Si je le fais, je risque d’encourir le fameux et tant redouté titre de « fille facile ». Si on me voit comme telle, plus personne ne voudra de moi pour ce que je suis réellement. On se contentera de m’utiliser pour passer ensuite à la prochaine, parce que je ne sers qu’à ça. Quand je couche avec un garçon, il me semble que cela se fait à deux. Et pourtant, je suis la seule à en subir les conséquences. Pourquoi serait-ce à moi, en tant que femme, de me priver? De sacrifier mes envies? Car il faut que je préserve ma « pureté », c’est ma seule priorité. Parce qu’après tout, c’est tout ce que j’ai à offrir, non? Et non pas mes idées, mes pensées, mes rêveries.
Aussi longtemps que je m’en souvienne, j’ai entendu de ma mère : « Les filles, ce n’est pas la même chose que les garçons, une fille doit se préserver pour son homme ». Plus récemment, j’entends venant de mes ami.e.s, quand iels me donnent des conseils d’amour : « Tu ne peux pas t’attendre à établir une relation sérieuse avec quelqu’un si tu couches avec lui [ou elle] le premier soir, voyons! » ou encore, « Essaie de maintenir le nombre de personnes avec qui tu couches au minimum ». Même quand je suis dans le confort de ma chambre, et que je ne demande rien, sur l’Internet je tombe sur des propos tels que : « La valeur que ces derniers [les hommes] vous accordent va dépendre de l’effort qu’ils ont à fournir pour vous séduire et vous obtenir. Faites-vous désirer et vous verrez que vous ne serez plus traitée comme une fille facile ! » (Love intelligence, s. d., paragr. 11).
Dans le forum de discussion Yabiladi, on retrouve des commentaires tels que : « Je dirais qu’il faut céder en moins de 2 semaines. Là, c’est vraiment une fille très facile. En dessous de 2 mois, c’est soit qu’elle est conquise, soit qu’elle s’en fiche, ça fera un amusement en attendant. Bon, je pense qu’au-delà de 4 mois d’attente, ça devient déjà quelqu’un de bien … » (Assmatine, 2013).
Au fil des années, et plus je m’informais, je pensais avoir dépassé ces idées, et de loin. En effet, je suis la première à défendre la liberté sexuelle des femmes, à dire qu’il ne faut pas les juger sur leur vie sexuelle. Je suis convaincue que, non seulement, la sexualité ne définit pas quelqu’un, mais qu’en plus, cela ne regarde personne d’autre que la personne concernée.
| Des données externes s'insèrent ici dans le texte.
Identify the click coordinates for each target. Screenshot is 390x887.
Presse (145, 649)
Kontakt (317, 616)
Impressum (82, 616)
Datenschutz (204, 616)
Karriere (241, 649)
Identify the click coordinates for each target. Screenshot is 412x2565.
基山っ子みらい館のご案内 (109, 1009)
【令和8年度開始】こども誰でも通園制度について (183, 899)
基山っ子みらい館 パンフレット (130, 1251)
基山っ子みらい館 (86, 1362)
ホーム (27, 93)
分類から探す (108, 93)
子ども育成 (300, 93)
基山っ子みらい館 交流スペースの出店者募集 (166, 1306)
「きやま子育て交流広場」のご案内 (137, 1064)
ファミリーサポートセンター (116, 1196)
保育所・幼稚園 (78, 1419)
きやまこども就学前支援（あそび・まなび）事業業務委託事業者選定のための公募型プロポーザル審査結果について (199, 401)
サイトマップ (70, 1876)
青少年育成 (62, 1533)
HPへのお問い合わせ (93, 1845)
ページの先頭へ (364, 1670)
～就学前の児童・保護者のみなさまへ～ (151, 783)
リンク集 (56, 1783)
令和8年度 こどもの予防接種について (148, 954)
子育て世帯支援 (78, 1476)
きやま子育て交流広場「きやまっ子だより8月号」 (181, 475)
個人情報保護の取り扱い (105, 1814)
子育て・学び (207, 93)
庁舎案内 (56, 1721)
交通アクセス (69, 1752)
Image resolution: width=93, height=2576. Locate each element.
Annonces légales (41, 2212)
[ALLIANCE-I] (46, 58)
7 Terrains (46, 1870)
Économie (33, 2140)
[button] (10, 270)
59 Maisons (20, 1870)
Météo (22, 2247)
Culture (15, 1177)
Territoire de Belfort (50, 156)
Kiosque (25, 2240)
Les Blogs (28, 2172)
Néanmoins, quand il s’agit de ma propre personne, ces paroles (qui culpabilisent les femmes d’avoir des intérêts sexuels au même titre que les hommes) retentissent en boucle dans mon esprit, comme un disque rayé. Je ne peux m’empêcher d’entendre ces phrases jouant à l’arrière de ma tête, faisant écho à toutes ces valeurs que l’on m’a inculquées et qui résonnent encore aujourd’hui. Malgré tout ce que je sais et mon ouverture d’esprit, je ne peux m’empêcher de me demander parfois : « Est-ce que je me donne trop facilement? » ou encore de penser qu’il est « normal qu’aucun garçon ne veuille de moi, je suis trop facile ». Même si je sais rationnellement que cela ne veut rien dire « se donner », même si je sais que cela ne veut rien dire d’ « être facile », ce sont des propos que l’on m’a tellement répétés et qui me blessent aujourd’hui, surtout quand ils proviennent de personnes proches et que j’estime. Que penseraient ma mère ou mon père s’ils savaient que je suis active sexuellement? Iels seraient déçu.e.s et j’ai l’impression que je perdrais une partie de l’amour et de l’estime qu’iels ont pour moi. Cela me brise le cœur. Sans compter le fait qu’il devient encore plus difficile de s’y retrouver, quand il faut concilier ces croyances (celles qui disent qu’il faut se préserver en tant que femme) avec une société qui met au premier plan la sexualisation des femmes. Partout, il n’y a que ça : on le voit dans les pubs, dans les séries… Comme si, en tant que femme, on ne pouvait se faire aimer qu’en montrant l’aspect sexuel et séducteur de nous-mêmes. Je suis perdue et tiraillée, essayant de maintenir l’équilibre entre ces deux forces contraires.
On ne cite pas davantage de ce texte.